For a unit increase in overall quality of life and satisfaction with health mean scores, self-esteem had increased by 0.38 and 0.37, respectively. This shows that as the overall quality of life and satisfaction with the health of women with fistula increase, their self-esteem also increases. This is consistent with previous studies, which show that improvement in quality of life and satisfaction with their health status lead fistula survivors to regain self-esteem (36, 41).
One of the strengths of this study is its originality in determining the self-esteem of women with obstetric fistula using the most reliable and validated Rosenberg self-esteem tool in Ethiopia. A relatively large sample of women with obstetric fistula was included in the study. The limitation of this study is, that it was cross-sectional by design, making it difficult to decide whether the factors preceded the outcomes.
The self-esteem of women with obstetric fistula was low. Age, educational status, knowledge of fistula risk factors, overall quality of life, and satisfaction with health were statistically significant predictors of self-esteem. All concerned bodies dealing with obstetric fistula should emphasize on holistic care for women with obstetric fistulas, work on awareness creation, training and counseling on the risk factors of fistula, and should work in ways that enhance the overall quality of life and satisfaction with their health of women living with obstetric fistula, which could then improve their –self-esteem.

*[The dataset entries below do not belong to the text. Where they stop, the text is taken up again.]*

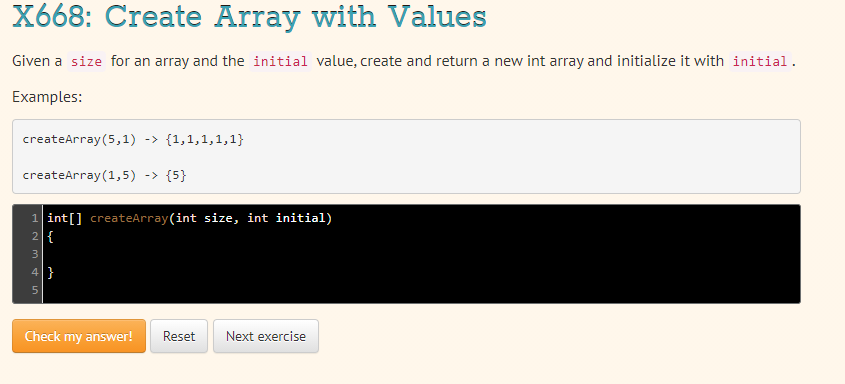Click the Reset button
This screenshot has width=845, height=384.
[x=179, y=336]
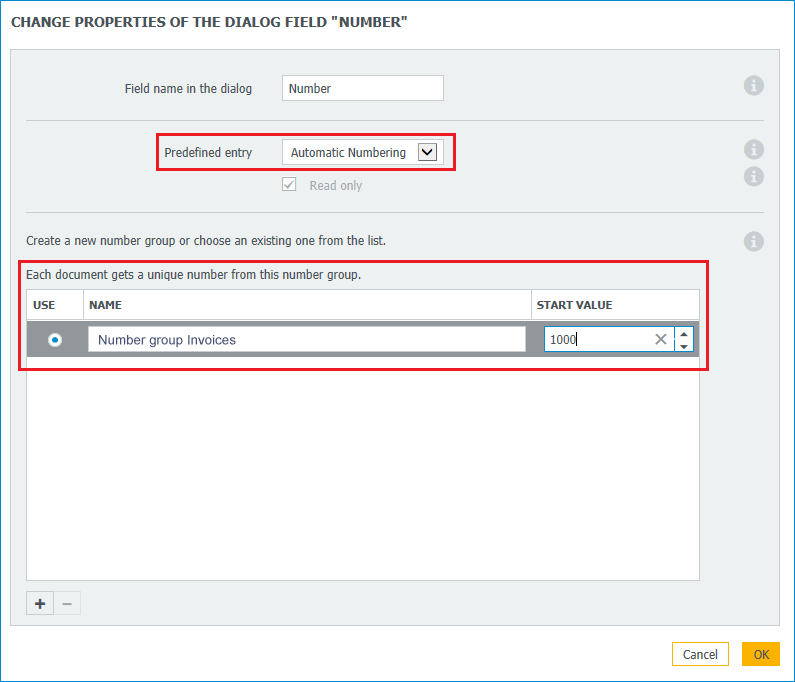Click the START VALUE column header
The height and width of the screenshot is (682, 795).
[574, 305]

Future research is recommended to investigate the relationship between self-esteem and the four domains of quality of life.
The authors express the deepest gratitude to research assistants, health facility administrators, and health care providers for their respective support and guidance during the data collection process. Study participants are highly acknowledged for voluntarily providing information. Jimma University is greatly acknowledged for working on the ethical perspectives of the proposal and financial support. The Institutional Review Board (IRB) of Jimma University approved the research (Ref.No: IRB 000281/2019).
Conflicts of interest
Authors declared no conflicts of interest.